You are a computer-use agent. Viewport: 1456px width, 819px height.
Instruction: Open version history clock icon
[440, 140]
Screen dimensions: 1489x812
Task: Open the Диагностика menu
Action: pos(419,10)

**TASK DIRECTIONS:**
Start to finish, restate the records above word for word.

**EXERCISE OUTPUT:**
You are a computer-use agent. Viewport: 1456px width, 819px height.
Instruction: Open version history clock icon
[440, 140]
Screen dimensions: 1489x812
Task: Open the Диагностика menu
Action: pos(419,10)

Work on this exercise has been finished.